L’interpretazione del Risorgimento l’abbiamo nell’introduzione dell’opera. Dopo aver sottolineato i sanguinosi eccessi della rivoluzione francese, che finirono con il conculcare quella libertà della quale i rivoluzionari si erano riempiti la bocca sostiene che in Italia, invece, “…la libertà, lungi dall’essere oppressa dalla Rivoluzione, nacque dalla Rivoluzione medesima: non la libertà di nome, fatta consistere da alcuni nell’esclusione di una forma di governo, cioè in un concetto meramente negativo e che, per conseguenza, si risolve in un incognito; ma la libertà davvero, che consiste nell’essere il cittadino, per mezzo di giuste leggi e di stabili istituzioni, assicurato, e contro violenze private, e contro ordini tirannici del potere, e nell’essere il potere stesso immune dal predominio di società oligarchiche, e non sopraffatto dalla pressura di turbe, sia avventizie, sia arrolate: tirannia e servitù del potere, che furono, a vicenda e qualche volta insieme, i due modi dell’oppressione esercitata in Francia, ne’vari momenti di quella Rivoluzione: uno in maschera d’autorità legale, l’altro in maschera di volontà popolare… (in Italia, invece), ai governi distrutti poté sottentrare un novo governo, con un’animatissima e insieme pacifica prevalenza e quasi unanimità di liberi voleri…”.

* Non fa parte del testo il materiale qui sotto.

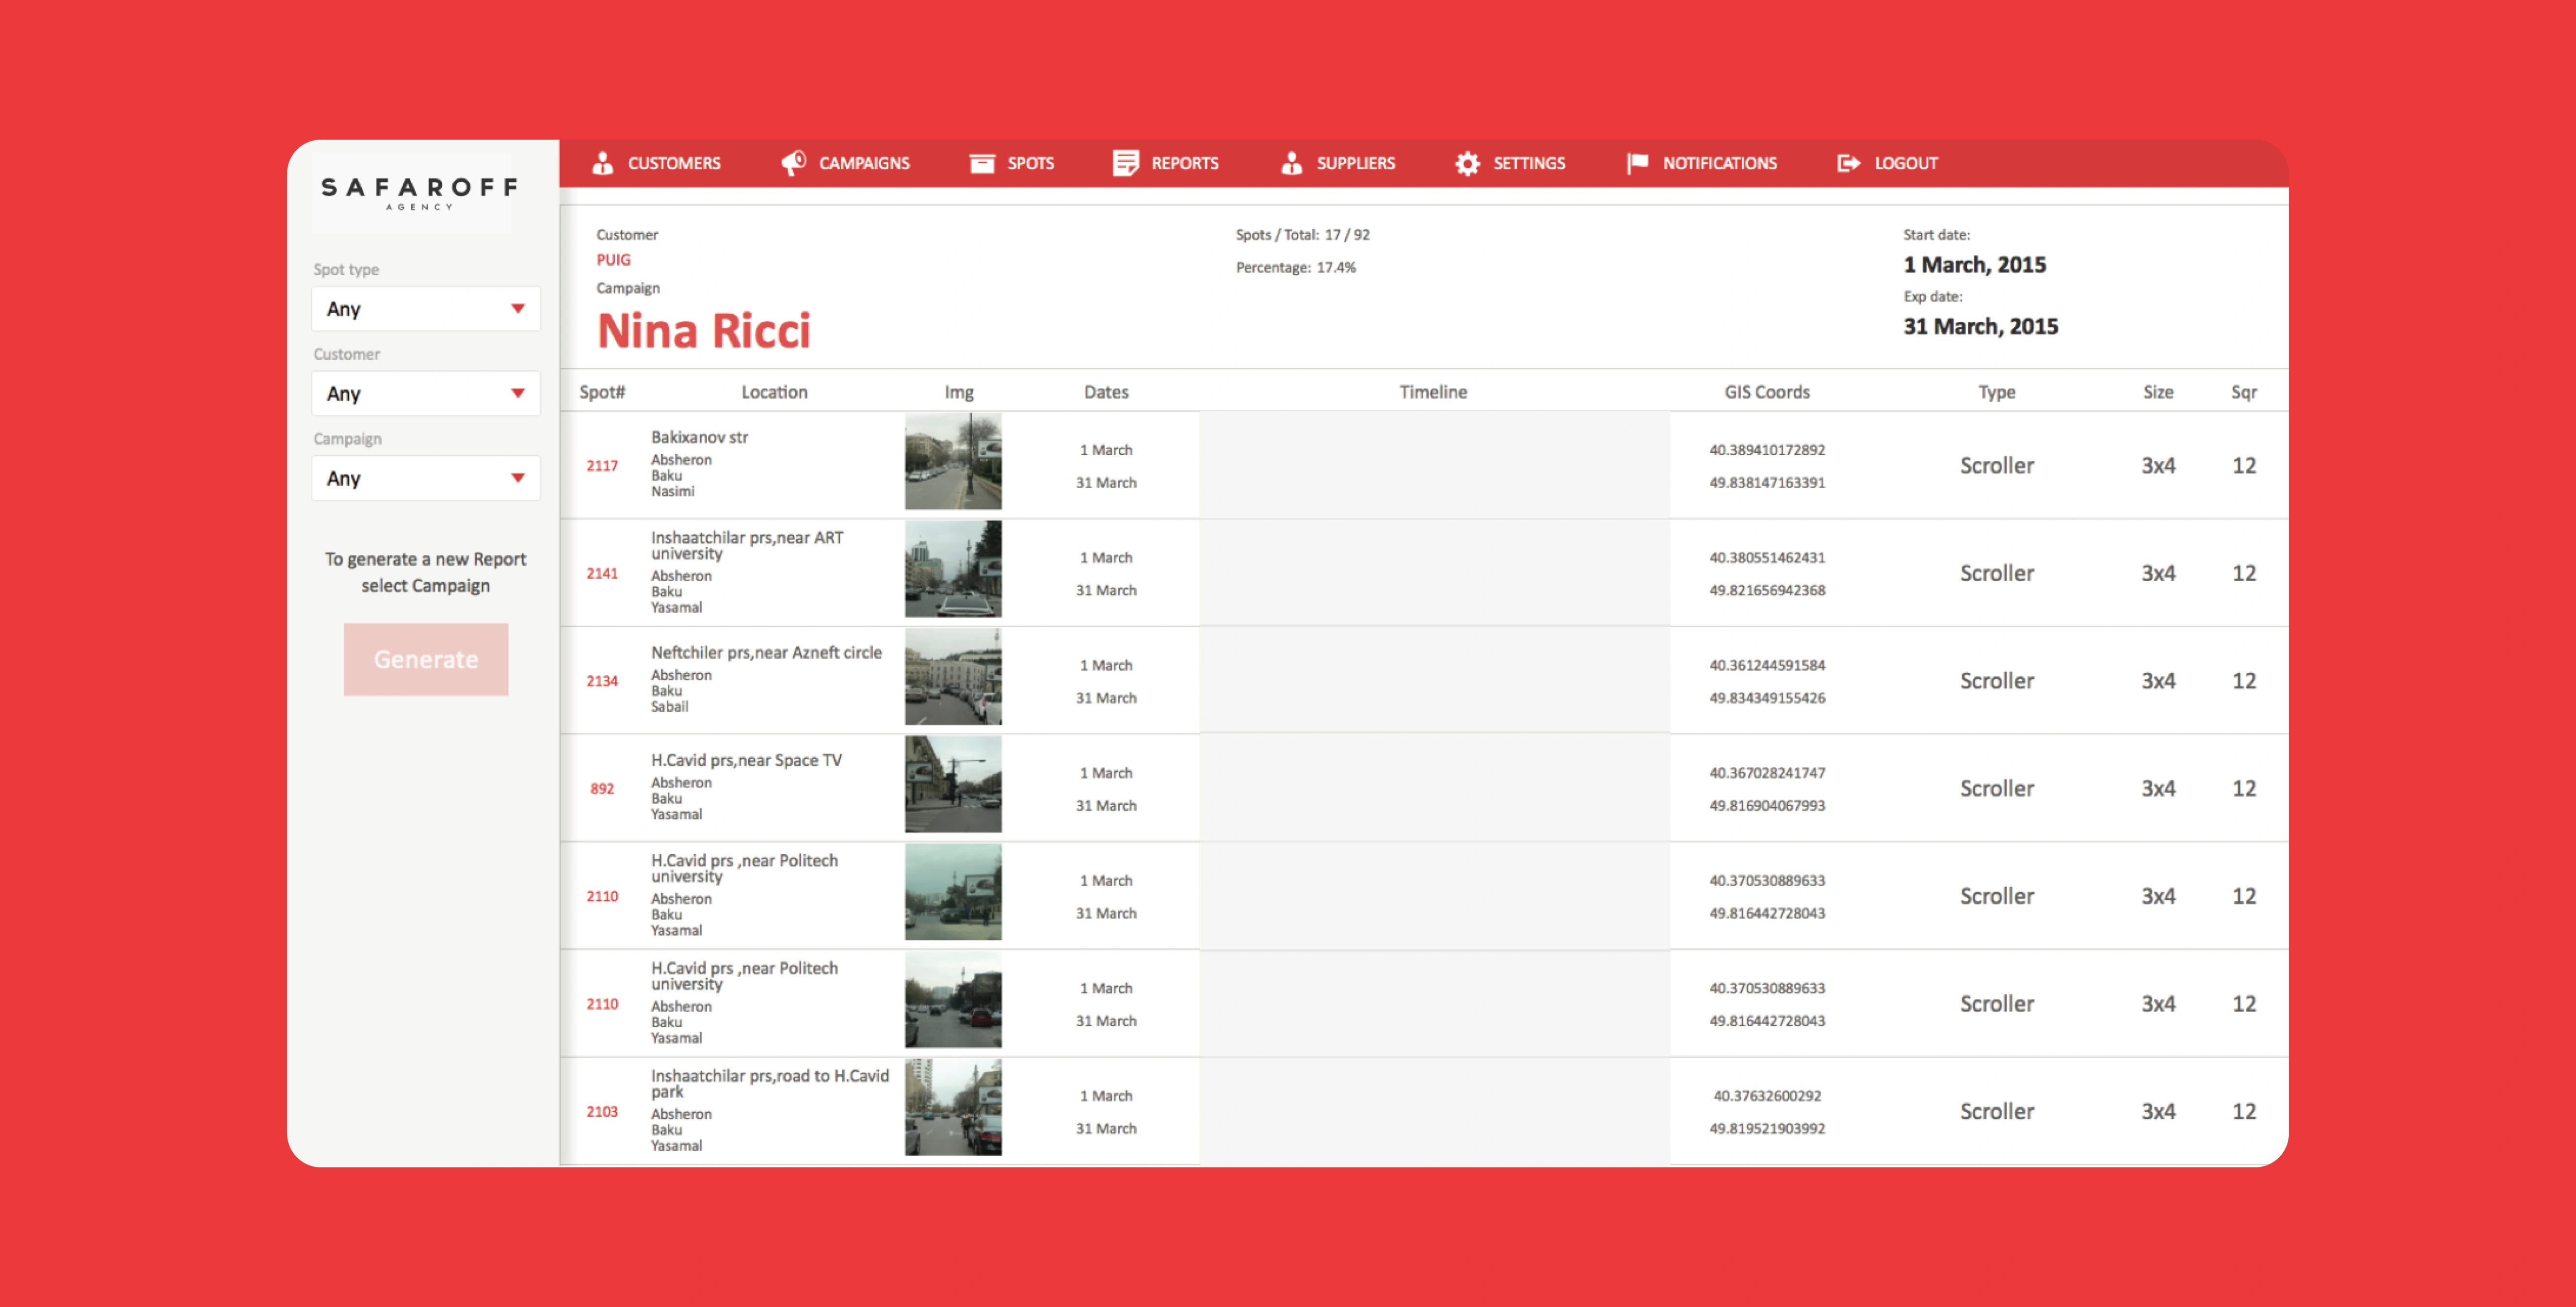
Task: Expand the Customer filter dropdown
Action: coord(425,394)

L’opera è una delle più importanti critiche alla rivoluzione francese di parte non reazionaria, è storicamente davvero molto fondata, si legge volentieri e, da qui si vede che Manzoni è un classico, fornisce parecchi argomenti anche al lettore di oggi, per replicare alla dittatura e all’ipocrisia del “politicamente corretto” che nasce, per chi sa ben vedere, proprio da alcuni cascami di matrice giacobina di quella rivoluzione,..

Interamente dedicata all’interpretazione del Risorgimento è, invece, la breve opera, ma in sé sostanzialmente conclusa, Dell’indipendenza dell’Italia, che dobbiamo ritenere proprio l’ultimo scritto manzoniano, del 1873: il 6 gennaio di quell’anno, infatti, si procurò un trauma cranico scivolando sui gradini della chiesa di San Fedele a Milano (di fronte ad essa vi è ora il monumento bronzeo allo scrittore, opera di Francesco Barzaghi ed inaugurata nel 1883, in occasione delle manifestazioni per ricordare il decennale della scomparsa del Manzoni), cosa che gli procurò parecchi fastidi, fino a causare, qualche mese dopo, la meningite che lo porterà alla morte.

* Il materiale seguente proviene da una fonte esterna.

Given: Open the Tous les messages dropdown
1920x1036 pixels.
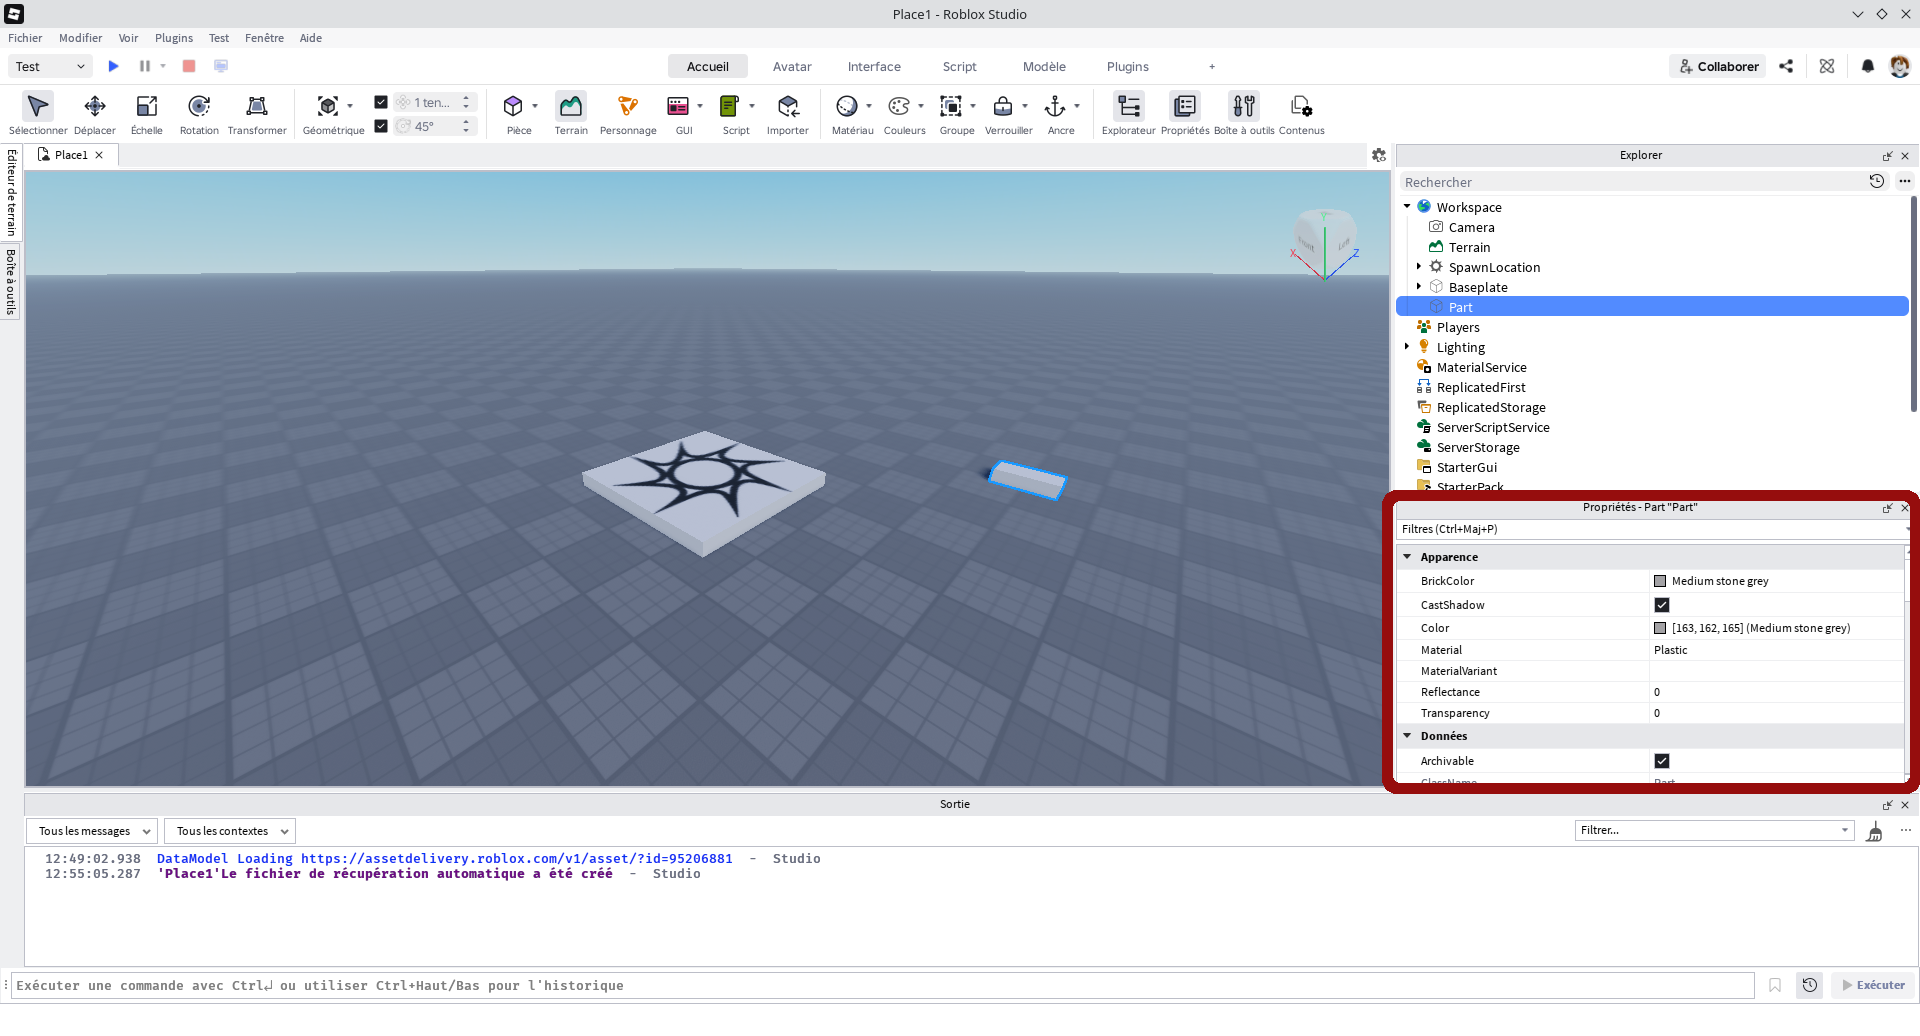Looking at the screenshot, I should [x=92, y=830].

Qui il Manzoni sostiene che il Risorgimento era stato effettivamente compiuto dall’unica forza in grado di farlo, ossia il Regno di Sardegna. Era l’unico stato davvero indipendente dall’Austria, l’unico con tradizioni militari dimostrate a sufficienza in passato, tanto che si era coraggiosamente opposto, praticamente da solo e con poca fortuna, alla assai più potente Francia, rivoluzionaria prima e napoleonica poi. Dopo aver perso contro l’Austria nel 1849, dimostrerà grande dignità nelle trattative di pace e diverrà rifugio sicuro per i patrioti perseguitati. Questi, nel Piemonte, si rivelarono più utili alla causa nazionale che non rimanendo nel proprio luogo d’origine, potendo liberamente esporre il proprio pensiero, partecipando al dibattito politico e riuscendo più facilmente a convincere, cosa altrimenti impossibile in un Paese ove la propaganda unitaria era proibita, tiepidi e scettici della bontà della loro causa.

L’interpretazione del Risorgimento fornitaci dal Manzoni è, sostanzialmente, un’interpretazione liberalconservatrice e monarchica, certo, ma legittima come tutte le altre. Lo storico, poi, deve arrendersi di fronte alla logica del fatto compiuto: il Regno d’Italia, il 17 marzo 1861, è stato proclamato dal Parlamento di Torino e non da un’altra istituzione. E lo Stato che quell’istituzione esprimeva aveva messo a disposizione della causa dell’unità nazionale, il proprio esercito, il proprio corpo diplomatico e tutte le istituzioni che potessero risultare utili allo scopo. Errori se ne commisero tanti e lo storico non li deve tacere, ci mancherebbe. L’interpretazione manzoniana del Risorgimento riflette, comunque, quella dei settori più illuminati della classe dirigente dell’epoca. I suoi scritti in argomento ci rivelano che Alessandro Manzoni non è stato solo un grande poeta e un grandissimo romanziere, ma anche un acuto e profondo osservatore dei fenomeni storici, politici e sociali.